[Exercise directions]
Beginning at the line with "Image resolution: width=890" in the records below, return each line up to and including the last, exactly as it stands, but not the pictures.

Material for this exercise: Begin

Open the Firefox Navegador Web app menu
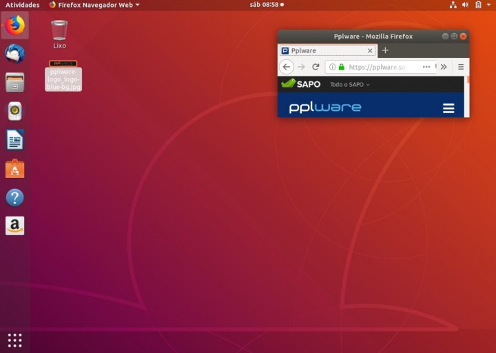pos(94,5)
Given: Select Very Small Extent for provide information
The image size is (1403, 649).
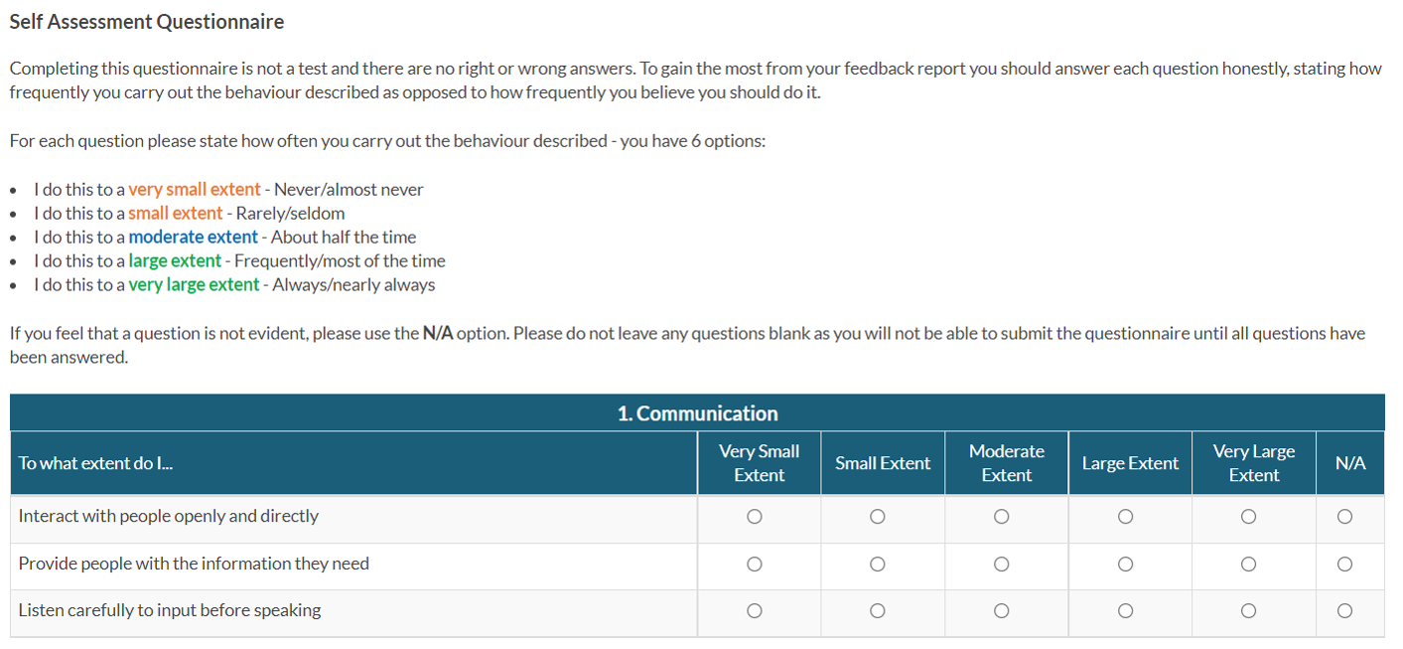Looking at the screenshot, I should [755, 565].

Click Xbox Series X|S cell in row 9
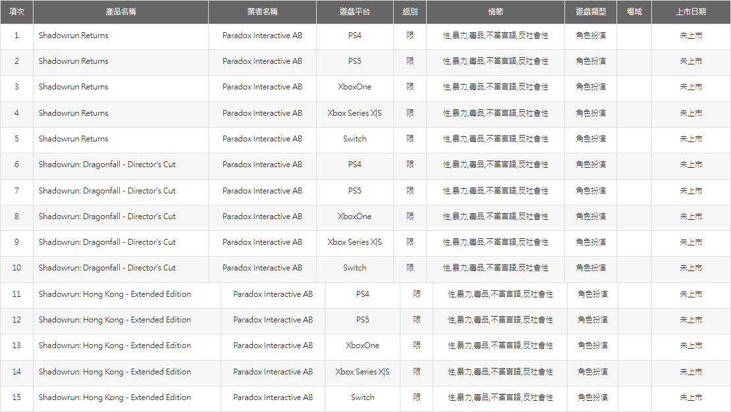pyautogui.click(x=354, y=242)
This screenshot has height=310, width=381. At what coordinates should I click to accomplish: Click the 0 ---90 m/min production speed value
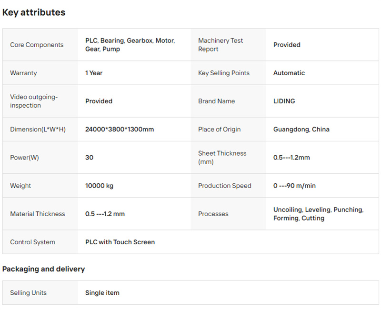pos(294,186)
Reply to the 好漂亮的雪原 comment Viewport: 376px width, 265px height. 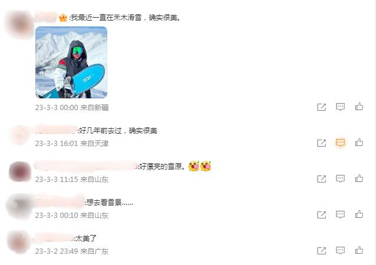coord(340,179)
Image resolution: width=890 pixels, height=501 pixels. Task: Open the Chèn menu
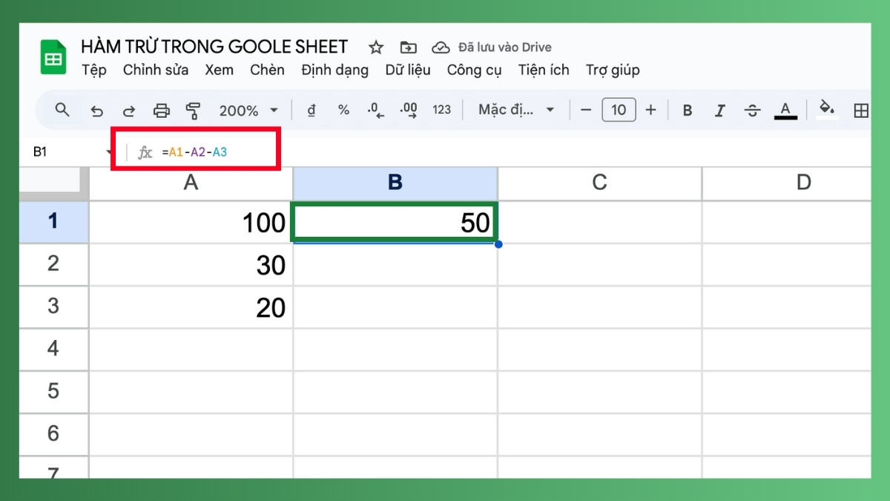[267, 70]
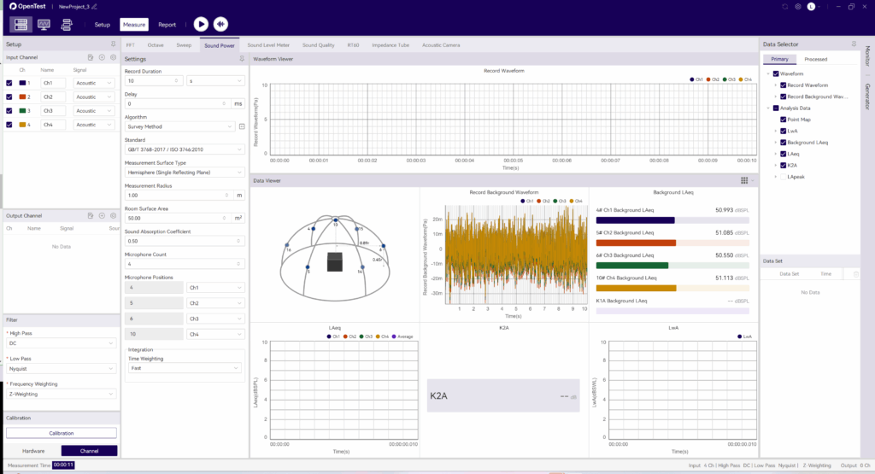
Task: Switch to the Processed tab in Data Selector
Action: pos(815,60)
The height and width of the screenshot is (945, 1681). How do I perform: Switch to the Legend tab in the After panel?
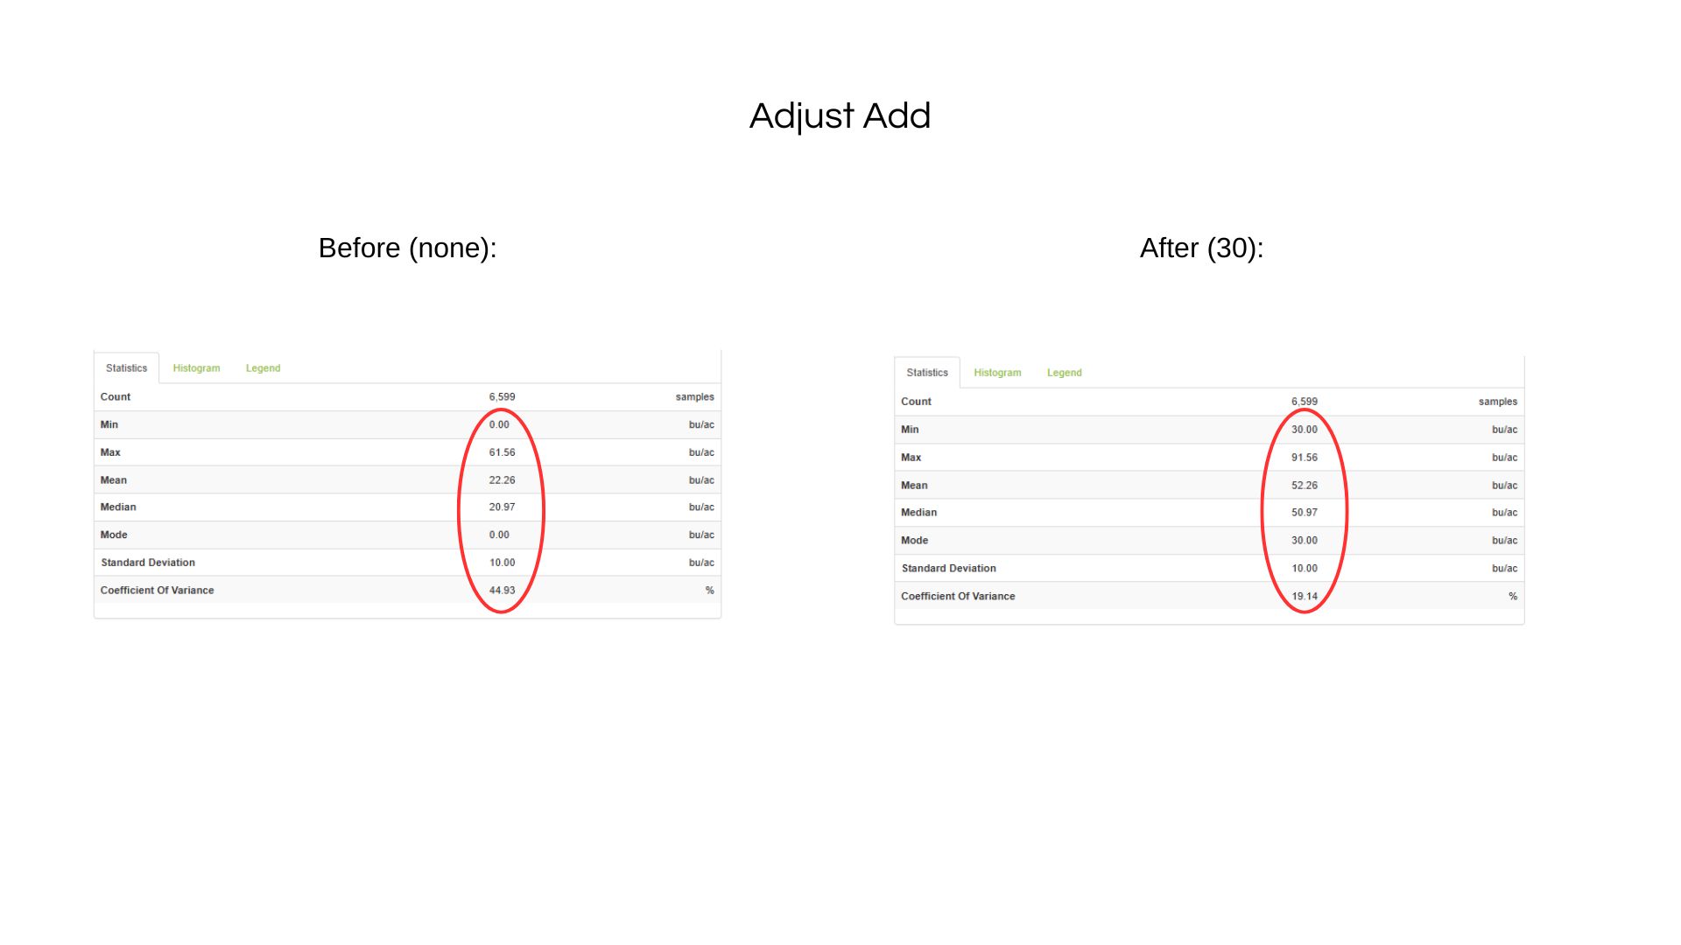tap(1064, 373)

Material for this exercise: End

[Result of the task]
Image resolution: width=890 pixels, height=501 pixels. Task: Open the Chèn menu
[267, 70]
Task: Switch to the Processed tab in Data Selector
Action: pos(815,60)
The height and width of the screenshot is (945, 1681). How do I perform: Switch to the Legend tab in the After panel?
tap(1064, 373)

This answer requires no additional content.